DIRECTIONS: Your job is to return every line of the listing holding the string "computer".

MATERIAL PROVIDED:
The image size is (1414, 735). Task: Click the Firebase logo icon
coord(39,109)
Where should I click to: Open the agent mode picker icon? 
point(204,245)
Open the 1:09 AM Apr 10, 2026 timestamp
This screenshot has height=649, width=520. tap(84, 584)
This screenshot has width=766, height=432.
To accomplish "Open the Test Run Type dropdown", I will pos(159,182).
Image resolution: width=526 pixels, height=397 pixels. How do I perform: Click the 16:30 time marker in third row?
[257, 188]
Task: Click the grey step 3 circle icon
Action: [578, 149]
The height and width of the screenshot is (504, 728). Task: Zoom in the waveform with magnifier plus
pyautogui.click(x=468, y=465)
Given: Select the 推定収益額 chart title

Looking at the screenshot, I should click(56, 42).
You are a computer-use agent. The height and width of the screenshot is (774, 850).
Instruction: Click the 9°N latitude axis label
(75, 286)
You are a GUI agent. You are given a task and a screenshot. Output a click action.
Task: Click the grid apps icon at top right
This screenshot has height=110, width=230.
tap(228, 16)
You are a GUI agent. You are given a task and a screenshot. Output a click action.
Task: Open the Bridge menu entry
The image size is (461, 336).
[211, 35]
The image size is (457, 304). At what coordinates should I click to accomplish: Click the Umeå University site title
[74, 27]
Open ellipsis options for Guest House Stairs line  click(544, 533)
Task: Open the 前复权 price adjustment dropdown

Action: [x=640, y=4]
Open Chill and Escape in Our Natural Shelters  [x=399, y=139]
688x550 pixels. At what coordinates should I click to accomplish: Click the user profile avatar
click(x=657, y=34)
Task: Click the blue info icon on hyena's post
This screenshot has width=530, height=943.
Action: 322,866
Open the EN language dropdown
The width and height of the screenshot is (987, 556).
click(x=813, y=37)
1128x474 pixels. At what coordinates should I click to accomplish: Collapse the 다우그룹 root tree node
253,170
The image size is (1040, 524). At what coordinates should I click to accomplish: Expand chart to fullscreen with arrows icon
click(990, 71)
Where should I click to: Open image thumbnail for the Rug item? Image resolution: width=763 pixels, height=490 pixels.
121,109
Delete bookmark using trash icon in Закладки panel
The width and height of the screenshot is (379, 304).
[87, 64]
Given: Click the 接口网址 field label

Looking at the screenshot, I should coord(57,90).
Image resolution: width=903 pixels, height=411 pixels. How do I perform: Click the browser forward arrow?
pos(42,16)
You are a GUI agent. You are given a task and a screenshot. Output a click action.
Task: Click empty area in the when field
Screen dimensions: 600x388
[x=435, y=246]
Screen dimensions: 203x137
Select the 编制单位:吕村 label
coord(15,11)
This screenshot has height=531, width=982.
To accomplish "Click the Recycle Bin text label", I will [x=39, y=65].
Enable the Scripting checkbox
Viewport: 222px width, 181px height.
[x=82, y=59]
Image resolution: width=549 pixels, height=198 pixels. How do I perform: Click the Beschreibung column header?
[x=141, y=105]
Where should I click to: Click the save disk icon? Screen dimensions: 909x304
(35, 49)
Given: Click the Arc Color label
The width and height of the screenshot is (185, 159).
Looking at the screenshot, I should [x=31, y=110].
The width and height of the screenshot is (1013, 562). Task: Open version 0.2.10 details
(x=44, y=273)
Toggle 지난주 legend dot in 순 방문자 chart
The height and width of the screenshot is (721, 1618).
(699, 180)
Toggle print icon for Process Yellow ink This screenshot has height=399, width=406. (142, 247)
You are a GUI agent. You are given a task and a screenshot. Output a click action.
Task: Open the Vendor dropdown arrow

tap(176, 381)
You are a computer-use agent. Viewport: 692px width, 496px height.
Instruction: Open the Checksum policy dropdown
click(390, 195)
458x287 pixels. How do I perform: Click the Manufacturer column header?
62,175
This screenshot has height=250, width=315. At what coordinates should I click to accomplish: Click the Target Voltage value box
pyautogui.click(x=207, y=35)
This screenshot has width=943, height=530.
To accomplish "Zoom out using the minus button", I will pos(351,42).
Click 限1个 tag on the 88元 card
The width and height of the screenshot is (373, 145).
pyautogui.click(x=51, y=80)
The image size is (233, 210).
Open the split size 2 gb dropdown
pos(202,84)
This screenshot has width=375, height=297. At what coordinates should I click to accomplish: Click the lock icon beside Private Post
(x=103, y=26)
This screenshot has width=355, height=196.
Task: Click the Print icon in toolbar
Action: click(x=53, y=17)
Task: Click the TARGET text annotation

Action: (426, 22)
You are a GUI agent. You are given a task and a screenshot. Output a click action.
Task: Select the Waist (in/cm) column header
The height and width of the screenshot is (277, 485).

RESPONSE BELOW:
You are a computer-use agent. The height and width of the screenshot is (774, 850).
You are a computer-use agent. Viewport: 692px width, 496px height.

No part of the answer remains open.